There is also beamforming, which can be less effective than BSS as really it just focusses and dereverberates. Many conference mics such as the Jabra use beamforming, but unlike a smart speaker it has no mechanism to lock onto the speaker direction for that command sentence. So in the presence of noise or other voice it will just jump to the loudest.
As said its software and the critical important start of chain audio DSP to get a clear voice, from differing volumes and distance.
Just because a piece of hardware can employ multiple mics its a myth that is all that is needed as it needs DSP algs containing quite high-end science.
Google and even Xiaomi have resources and contacts where they can get these things commisioned.
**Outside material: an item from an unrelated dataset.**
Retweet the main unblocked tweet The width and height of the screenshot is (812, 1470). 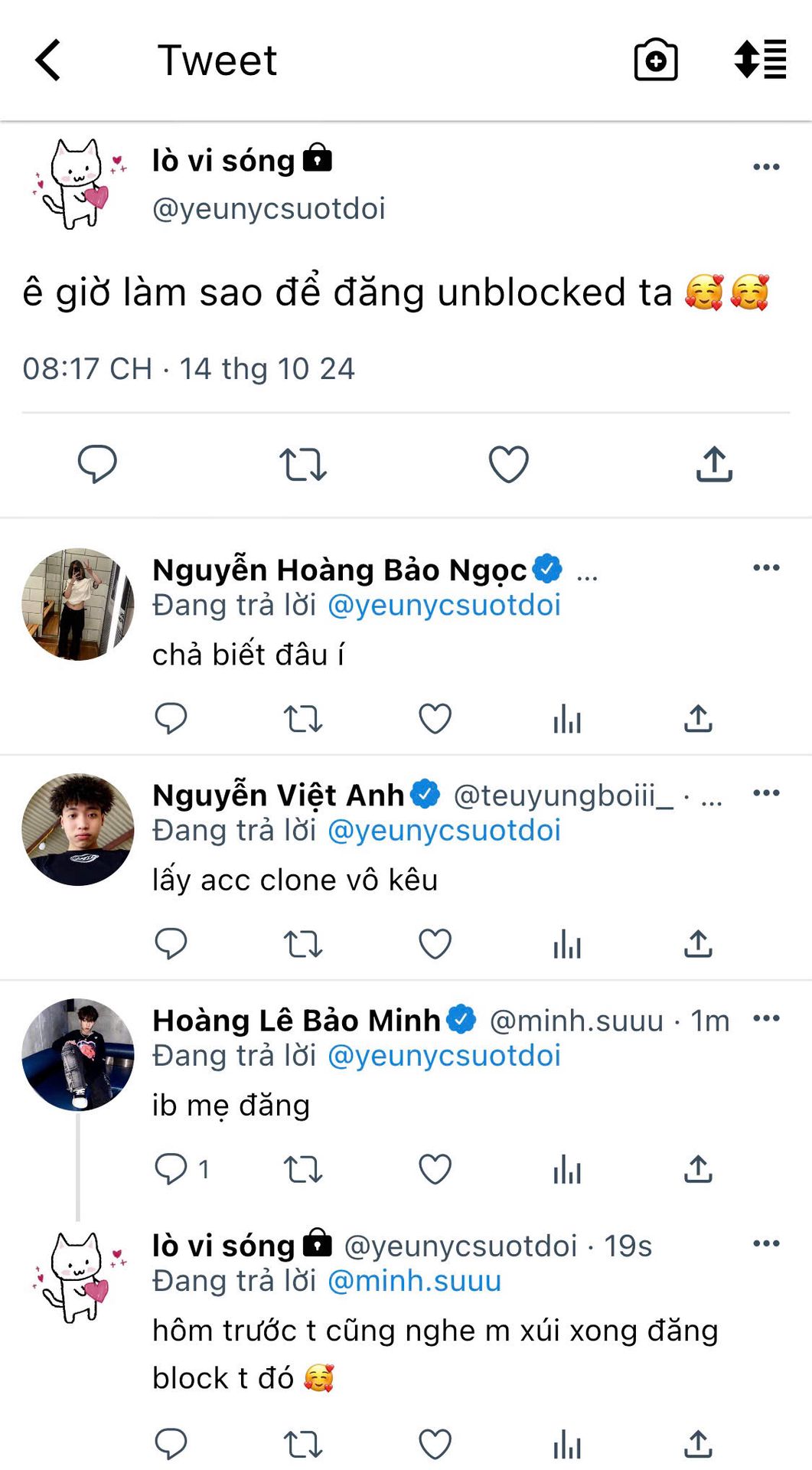pyautogui.click(x=303, y=464)
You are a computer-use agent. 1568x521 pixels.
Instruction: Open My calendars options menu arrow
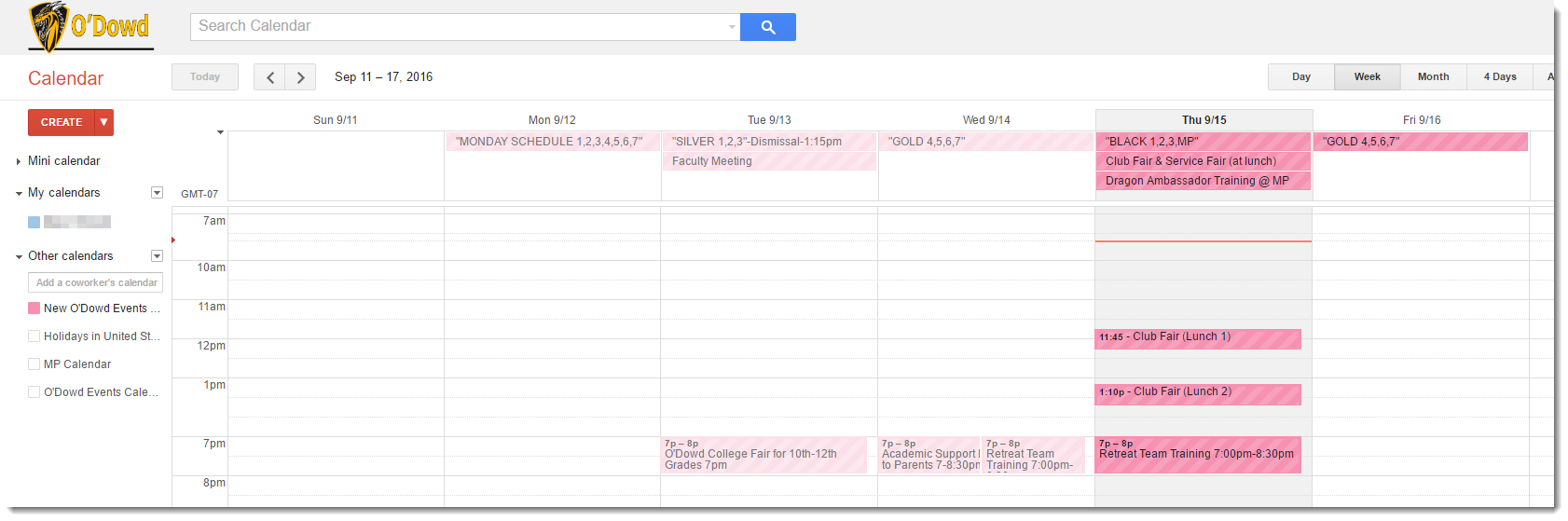157,193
In fact Google go one further than BSS and use targetted voice extraction that is a type of BSS that works with user profiles.
The only thing about hardware as like Google, Amazon & Xiaomi is that hardware and software dictate is extremely beneficial as the models for ASR are trained specifically for that hardware and earlier in the chain software.
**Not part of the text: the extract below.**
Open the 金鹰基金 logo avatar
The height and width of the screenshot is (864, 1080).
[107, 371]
Google & Amazon are miles ahead, 1stly because they have the resources but also because the have the weight and engineers to create application specific SoCs with absolutely huge purchase power through economies of scale.
Even then Google for them makes a small loss whilst Amazon is currently leaking like sieve.
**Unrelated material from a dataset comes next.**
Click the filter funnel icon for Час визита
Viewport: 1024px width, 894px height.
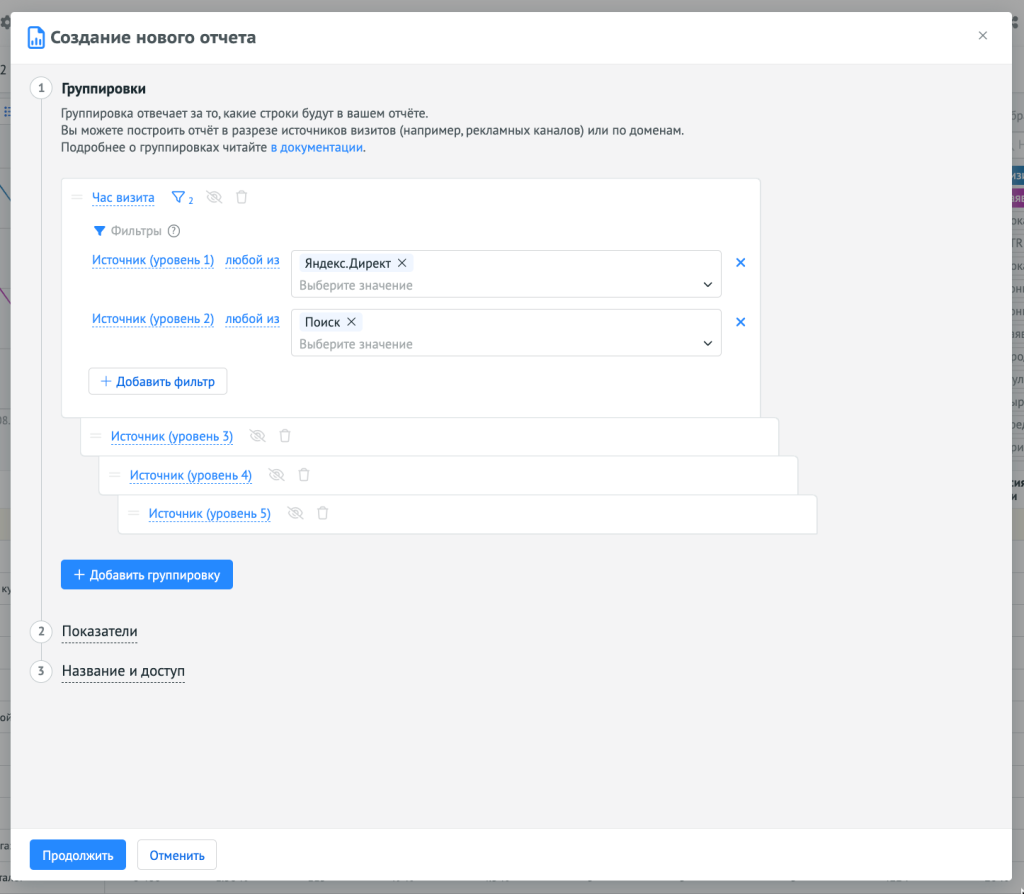tap(179, 197)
The difference with the best in academia working for and posting papers on the latest technical innovation and some very capable HA Python ESPHome programmers, is still huge and in the DSP world is completely dependent on free software and opensource provided by the big guys & academia, which is in very short supply.
Basically you have the BSS blob provided by Esspressif, a delay-sum beamformer by myself and various filters such as dtln, deepfilternet & conv-tasnet that are a massive evolution over early attempts such as RnNoise.
Hardware the Amlogic chips you mention are very low-end as they are expecting custom embedded systems written in a performant language like C/++ or even Rust or Go.
Python is more of RAD language hence why we never see it in kernels or drivers, so likely to make provision for Python and coding that is far removed from performant custom embedded systems hardware choice is like in need of Victorian engineering and compensate by going higher end.
The Orangepi5 is considerabilly better than the Rpi5 at similar price and near all RK3588(s) boards have recieved good support especially mainline.
Okdo now suppply the OKdo ROCK ZERO 3W 1GB with Wi-Fi/BLE without GPIO - OKdo which is a Cortex-A55 is an even bigger step up over the Rpi02W again at a similar price, but unlike the RK3588s support currently its not good, but likely with some community backing can be quickly supported.
When a Rpi5 4gb is only £2 more than a Rpi4, the Rpi4 doesn’t make sense anymore, or likely its CM4 as as similar CM5 is likely.
The Rpi5 for Arm is strangely inefficient and one reason why I have a preference for the Opi5 that posts nearly 2x Gflops/watt.
Raspberry Zero2W is an underclocked Pi3 and £17, whilst the £18 RadxaZero3W has a lot more under the hood.
Be it Raspberry, OrangePi or Radxa the current SBC that standout are the above Pi5 & Zero ones.
[EDIT] Radxa Zero3W likely will have an image by GitHub - Joshua-Riek/ubuntu-rockchip: Ubuntu 22.04 for Rockchip RK3588 Devices who does the best Ubuntu RK3588(s) images and would be great also to have Ubuntu images for the Radxa Zero3W as the Radxa ones still look bad.
OrangePi3B likely to be supported also.